Therefore, this package allows the user to extensively customize the definition used to identify extreme events. Users can write a custom R function with either a different heat wave definition (see Smith, Zaitchik, and Gohlke (2013) and Kent et al. (2014) for listings of some of the definitions used in scientific studies) or with a definition appropriate for a different type of extreme event (e.g., one or more days at or below 32^oF / 0^oC for frost day spells). For heat wave identification, researchers might want to use a different event definition because, for example, it matches the definition used by local health officials to declare heat wave warnings or, in the case of health impact assessments, to match with a definition used in an epidemiological study. For studies of other extreme events, a heat wave definition likely will not be applicable and so a customized definition is necessary.

Three components of the extreme event definition can be easily customized in the gen_hw_set function call, without creating a new R function to use to identify heat waves. First, many extreme event definitions are based on conditions that are rare in the study location (Cubasch et al. 2013), but definitions may vary in how rare conditions must be. For example, some of the different definitions used to identify heat waves vary only in the percentile temperature used for a threshold (e.g., one definition is \(\ge2\) days at or above the 98^th percentile temperature at a location while another is \(\ge2\) days at or above the 99^th percentile temperature; Kent et al. (2014; Smith, Zaitchik, and Gohlke 2013)). Therefore, the futureheatwaves package allows users to change the percentile of the variable of interest required for an extreme event using the probThreshold option in gen_hw_set. Other heat wave definitions vary only in the number of consecutive days that must be over the threshold for a period to quality as an extreme event (e.g., one definition is \(\ge2\) days at or above the 98^th percentile temperature at a location while another is \(\ge4\) days at or above the 98^th percentile temperature; Anderson and Bell (2009)). Therefore, the package allows the user to change the number of days used in the heat wave definition using the numDays argument in the gen_hw_set function. Combined, these two customization choices allow the user to identify heat waves using many of the heat wave definitions used in previous climate and health research– for example, 9 of 16 heat wave definitions outlined in Kent et al. (2014) could be fit using different combinations of these two options for specifying threshold percentile and number of days. Third, some extreme events like cold waves and frost day spells are defined as a certain number of days below, rather than above, a threshold. While the default is to identify events by searching for days above a threshold, this behavior can be changed with the above_threshold = FALSE argument in the gen_hw_set function.
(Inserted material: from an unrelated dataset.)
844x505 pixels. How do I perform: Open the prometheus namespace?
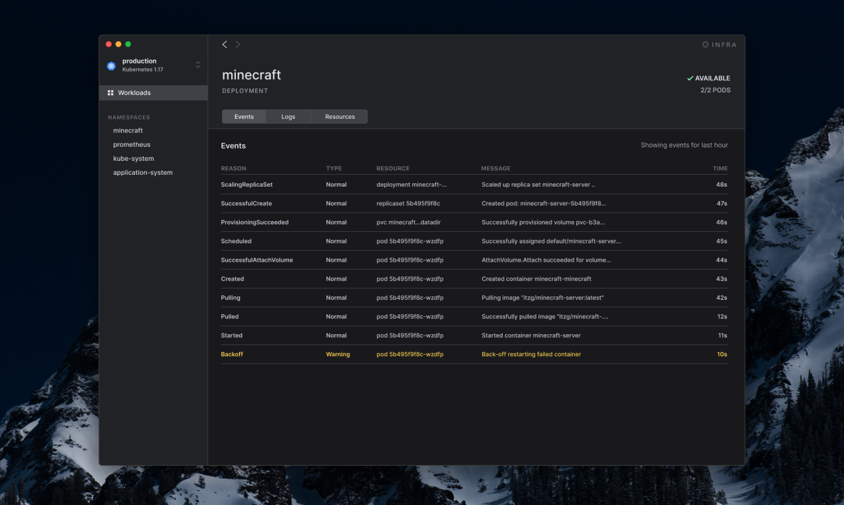[x=130, y=144]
Beyond these simpler options, the customization of the event definition is even more extensive as one has the option of writing and using a custom R function to identify extreme events. This functionality allows the user to use definitions that either require a number of days above or below an absolute threshold (e.g., maximum temperature of \(\ge\) 95^oF for \(\ge1\) day Kent et al. (2014; Tan et al. 2007); minimum temperature \(\le\) 0^oC for \(\ge1\) day for frost day spells) or that require a combination of thresholds to be met (e.g., maximum daily temperature above a lower threshold every day of the heat wave and above a higher threshold for a certain number of days within the heat wave; Kent et al. (2014; Peng et al. 2011)). To use a customized event definition, the user must write and load an R function that implements the definition. This custom function is passed to the gen_hw_set function using the IDheatwavesFunction argument. To work correctly, this custom function must allow only specific inputs and generate only specific outputs; details about the required structure are provided in the main futureheatwaves package vignette. To increase processing speed when identifying extreme events, we coded parts of the default event definition function in C++ and synced it with R using the Rcpp package (Eddelbuettel and Francois 2011). Users should consider a similar strategy for custom heat wave definitions, especially when processing a large number of climate projection files.
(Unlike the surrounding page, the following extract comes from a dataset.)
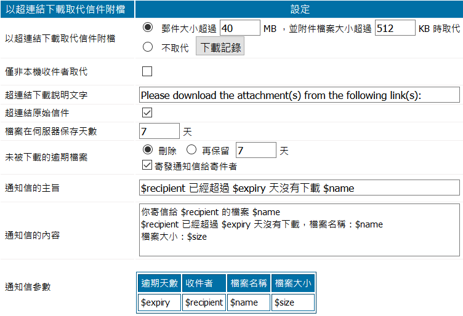Toggle the 寄發通知信給寄件者 checkbox

[147, 165]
Exploring sensitivity of results to adaptation

Extreme events tend to be identified based on conditions that are rare for a specific location using location-specific relative thresholds. These thresholds are often defined for climate impact studies based on a variable’s distribution at that location in present-day or historical data. However, for some extreme events, impacts are associated with how rare the conditions during the event are compared to current norms in the location (Anderson and Bell 2009), which suggests some capacity for adaptation to heat and raises the question of whether extreme events should be defined using a percentile threshold based on present-day variable distributions or based on distributions in the time period being projected. Therefore, it can be interesting to explore trends in extreme events under climate change if extreme events are identified based on variable distributions during the projection period or another future period. The futureheatwaves package allows users to specify the time period to use when determining a location-specific relative threshold for an event definition using the thresholdBoundaries argument in the function gen_hw_set. This feature allows users to explore how sensitive projections of impacts are to this choice of the time period to use when determining relative variable measures, including thresholds used for percentile-based event definitions.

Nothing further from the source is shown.